▶ [PROMPT]
Reproduce the following data line for line, without changing anything.

Records contained in a dataset
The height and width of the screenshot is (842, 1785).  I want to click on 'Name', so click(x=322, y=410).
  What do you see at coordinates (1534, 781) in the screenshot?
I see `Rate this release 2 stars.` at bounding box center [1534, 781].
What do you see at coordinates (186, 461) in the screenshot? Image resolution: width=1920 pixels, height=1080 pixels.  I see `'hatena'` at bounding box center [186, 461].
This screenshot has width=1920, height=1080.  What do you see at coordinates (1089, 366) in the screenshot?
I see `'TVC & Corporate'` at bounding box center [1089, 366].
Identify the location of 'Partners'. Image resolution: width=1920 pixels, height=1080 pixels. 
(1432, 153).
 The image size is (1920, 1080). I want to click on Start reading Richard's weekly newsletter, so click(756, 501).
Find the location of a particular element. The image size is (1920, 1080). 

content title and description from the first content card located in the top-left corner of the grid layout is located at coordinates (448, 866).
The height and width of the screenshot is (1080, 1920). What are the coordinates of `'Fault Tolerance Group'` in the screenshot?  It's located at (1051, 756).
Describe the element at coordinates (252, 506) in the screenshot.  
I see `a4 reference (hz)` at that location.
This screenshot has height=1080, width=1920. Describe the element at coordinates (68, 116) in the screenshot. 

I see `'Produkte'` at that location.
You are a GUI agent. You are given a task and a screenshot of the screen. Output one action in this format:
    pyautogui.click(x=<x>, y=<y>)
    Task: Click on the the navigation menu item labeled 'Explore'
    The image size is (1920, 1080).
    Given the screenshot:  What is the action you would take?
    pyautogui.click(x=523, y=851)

▶ [IN RESPONSE]
The height and width of the screenshot is (842, 1785).  I want to click on 'Name', so click(x=322, y=410).
  What do you see at coordinates (1534, 781) in the screenshot?
I see `Rate this release 2 stars.` at bounding box center [1534, 781].
What do you see at coordinates (186, 461) in the screenshot? Image resolution: width=1920 pixels, height=1080 pixels.  I see `'hatena'` at bounding box center [186, 461].
This screenshot has width=1920, height=1080.  What do you see at coordinates (1089, 366) in the screenshot?
I see `'TVC & Corporate'` at bounding box center [1089, 366].
Identify the location of 'Partners'. Image resolution: width=1920 pixels, height=1080 pixels. 
(1432, 153).
 The image size is (1920, 1080). I want to click on Start reading Richard's weekly newsletter, so click(756, 501).
Find the location of a particular element. The image size is (1920, 1080). 

content title and description from the first content card located in the top-left corner of the grid layout is located at coordinates (448, 866).
The height and width of the screenshot is (1080, 1920). What are the coordinates of `'Fault Tolerance Group'` in the screenshot?  It's located at (1051, 756).
Describe the element at coordinates (252, 506) in the screenshot.  
I see `a4 reference (hz)` at that location.
This screenshot has height=1080, width=1920. Describe the element at coordinates (68, 116) in the screenshot. 

I see `'Produkte'` at that location.
You are a GUI agent. You are given a task and a screenshot of the screen. Output one action in this format:
    pyautogui.click(x=<x>, y=<y>)
    Task: Click on the the navigation menu item labeled 'Explore'
    The image size is (1920, 1080).
    Given the screenshot:  What is the action you would take?
    pyautogui.click(x=523, y=851)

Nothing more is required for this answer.